The adaptive immune system has the enormous challenge to protect the host through the generation and differentiation of pathogen-specific short-lived effector T cells while in parallel developing long-lived memory cells to control future encounters with the same pathogen. A complex regulatory network is needed to preserve a population of naïve cells over lifetime that exhibit sufficient diversity of antigen receptors to respond to new antigens, while also sustaining immune memory. In parallel, cells need to maintain their proliferative potential and the plasticity to differentiate into different functional lineages.

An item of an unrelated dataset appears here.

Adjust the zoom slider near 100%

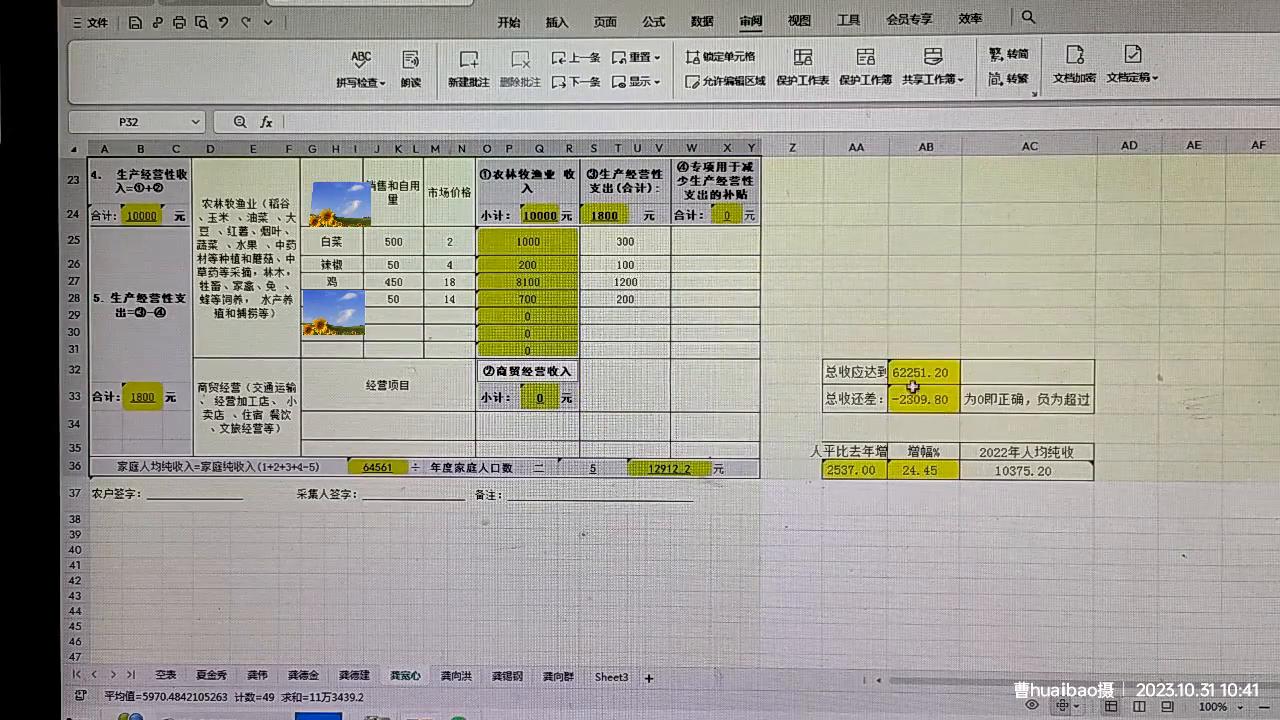tap(1213, 706)
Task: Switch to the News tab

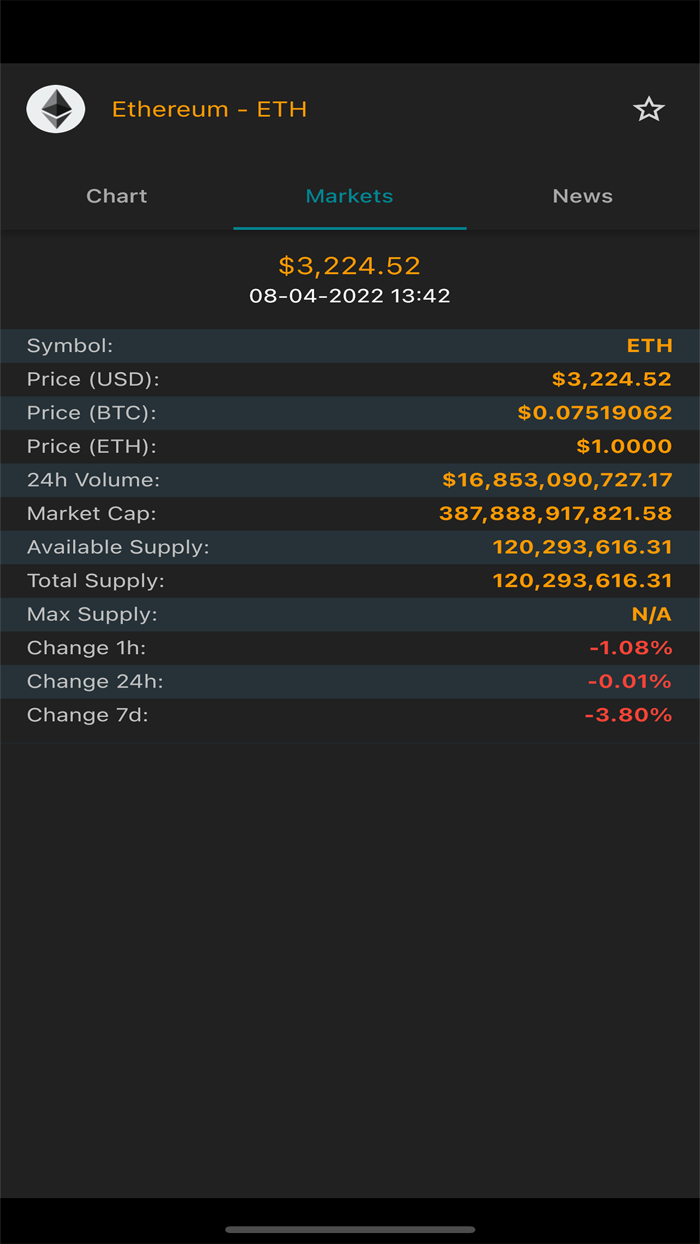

Initial signs of waning immune competence emerge after 50 years of age, with increasing clinical relevance in the 7th -10th decade of life. Morbidity and mortality from infections increase, as drastically exemplified by the current COVID-19 pandemic. Many vaccines, such as for the influenza virus, are poorly effective to generate protective immunity in older individuals. Age-associated changes occur at the level of the T cell population as well as the functionality of its cellular constituents. The system highly relies on the self-renewal of naïve and memory T cells, which is robust but eventually fails. Genetic and epigenetic modifications contribute to functional differences in responsiveness and differentiation potential.
To some extent, these changes arise from defective maintenance; to some, they represent successful, but not universally beneficial adaptations to the aging host. Interventions that can compensate for the age-related defects and improve immune responses in older adults are increasingly within reach.